Now onto other subjects. Every month from September to March birders across the UK take part in the Wetland Birds Survey (WeBS), the idea that counts in a given area ar coordinated so the birds aren’t counted twice or missed. My area is the south-east of Holes Bay, which usually isn’t that exciting, at least compared the bird rich north-east sector. On the October count however, I was surprised to see two male Common Scoter, a bird associated more with the open sea in winter than sheltered inland bays. I didn’t have my decent camera with me so I only have this mediocre digiscoped shot.

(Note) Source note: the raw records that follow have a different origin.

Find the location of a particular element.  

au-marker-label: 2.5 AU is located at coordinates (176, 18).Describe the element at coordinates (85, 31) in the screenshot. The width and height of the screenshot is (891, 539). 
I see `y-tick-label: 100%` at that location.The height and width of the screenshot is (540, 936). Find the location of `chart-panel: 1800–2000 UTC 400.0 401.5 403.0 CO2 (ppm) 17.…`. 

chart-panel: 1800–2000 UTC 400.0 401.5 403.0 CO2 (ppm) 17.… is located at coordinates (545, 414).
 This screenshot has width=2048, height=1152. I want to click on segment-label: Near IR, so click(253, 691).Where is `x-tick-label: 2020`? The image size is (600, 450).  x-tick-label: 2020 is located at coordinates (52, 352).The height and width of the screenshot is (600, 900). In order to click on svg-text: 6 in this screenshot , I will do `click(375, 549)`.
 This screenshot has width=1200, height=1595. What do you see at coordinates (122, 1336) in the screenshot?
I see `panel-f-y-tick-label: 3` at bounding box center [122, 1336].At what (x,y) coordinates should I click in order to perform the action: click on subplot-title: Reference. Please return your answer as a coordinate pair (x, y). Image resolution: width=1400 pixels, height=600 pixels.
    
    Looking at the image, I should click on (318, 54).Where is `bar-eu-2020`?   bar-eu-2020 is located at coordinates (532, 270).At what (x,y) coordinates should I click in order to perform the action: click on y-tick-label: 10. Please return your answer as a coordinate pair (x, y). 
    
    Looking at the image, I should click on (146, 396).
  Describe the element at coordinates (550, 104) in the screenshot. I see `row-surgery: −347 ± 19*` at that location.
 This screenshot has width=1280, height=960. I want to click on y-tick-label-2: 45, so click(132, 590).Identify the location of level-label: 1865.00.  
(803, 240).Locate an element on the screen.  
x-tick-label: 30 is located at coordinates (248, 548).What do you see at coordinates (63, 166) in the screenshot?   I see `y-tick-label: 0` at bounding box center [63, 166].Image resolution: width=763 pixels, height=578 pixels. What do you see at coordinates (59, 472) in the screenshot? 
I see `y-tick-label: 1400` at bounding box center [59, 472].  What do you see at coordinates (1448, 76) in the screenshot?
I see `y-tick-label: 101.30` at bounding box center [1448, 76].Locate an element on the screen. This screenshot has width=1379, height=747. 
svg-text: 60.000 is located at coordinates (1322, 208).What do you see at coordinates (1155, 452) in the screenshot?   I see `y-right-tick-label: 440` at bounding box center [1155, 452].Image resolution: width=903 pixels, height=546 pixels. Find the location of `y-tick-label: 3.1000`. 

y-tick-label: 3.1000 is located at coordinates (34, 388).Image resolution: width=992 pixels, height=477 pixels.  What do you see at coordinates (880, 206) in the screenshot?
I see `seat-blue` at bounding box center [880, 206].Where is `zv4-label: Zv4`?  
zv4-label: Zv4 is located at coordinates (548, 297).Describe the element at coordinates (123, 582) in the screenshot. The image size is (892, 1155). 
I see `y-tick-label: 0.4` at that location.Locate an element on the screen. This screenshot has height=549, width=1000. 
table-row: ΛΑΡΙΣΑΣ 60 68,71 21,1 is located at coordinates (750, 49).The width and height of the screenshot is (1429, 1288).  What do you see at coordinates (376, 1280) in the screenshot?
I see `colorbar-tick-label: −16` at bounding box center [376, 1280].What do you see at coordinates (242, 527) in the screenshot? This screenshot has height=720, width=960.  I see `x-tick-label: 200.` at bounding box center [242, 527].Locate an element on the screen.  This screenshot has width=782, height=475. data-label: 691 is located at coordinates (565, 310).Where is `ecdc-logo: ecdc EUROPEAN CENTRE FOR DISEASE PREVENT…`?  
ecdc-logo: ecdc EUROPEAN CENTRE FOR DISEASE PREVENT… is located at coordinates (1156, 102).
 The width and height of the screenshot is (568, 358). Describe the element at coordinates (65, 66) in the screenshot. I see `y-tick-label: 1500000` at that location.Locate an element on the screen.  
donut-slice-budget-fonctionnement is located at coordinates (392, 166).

Margaret, Gio and Jessica2

One day in late October Margaret and I met up with my old friend and former work colleague Gio and his wife Jessica and went for a walk along Ballard Down from Ulwell Gap to Old Harry and back to the pub at Studland. Very enjoyable with great views over Swanage, Poole Harbour and Poole Bay.

Devizes

On consecutive nights in early November I gave my ‘what came first – the Archaeopteryx of the egg?’ talk to the Wiltshire Ornithological Society in Devizes and Christchurch Harbour Ornithological Group in Christchurch. The talk has taken at lot of researching and has been extensively rewritten since I first showed it a couple of years ago. And although I say it myself, I was pretty pleased with the outcome. It was quite a long drive across Cranbourne Chase and Salisbury Plain to Devizes, not helped by a large diversion due to road repairs, but I’m glad I did it. This photo shows Market Square in Devizes.

Tivoli Wimborne

On an entirely different note, Margaret and I spent a very pleasant evening at the beautifully restored and wonderfully old-fashioned Tivoli Theatre in Wimborne.

judy_collins_1

We had gone to see the legendary American folk singer Judy Collins,famous for her renditions of ‘Send in the Clowns’ and ‘Amazing Grace’. Now aged 76 she still has a wonderful, powerful voice and gave a totally spellbinding performance. Between songs she told tales of the past from her friendships with Joan Baez and Bob Dylan to working with famous producers like Stephen Sondheim and revealed that the Crosby, Still and Nash anthem ‘Suite: Judy Blue Eyes’ was written for her. Photography is not allowed during the performance so I have used one of her publicity pictures.

Rachael Sage2

I found the support act captivating as well. American singer Rachael Sage played a beautiful set of quirky songs that reminded me a little of Tori Amos. She was selling CDs in the foyer during the interval and I got chatting and asked if she minded if I took her photo ….

RS_Blue-Roses_Web_grande

…. and of course I was obliged to buy her rather excellent CD after that.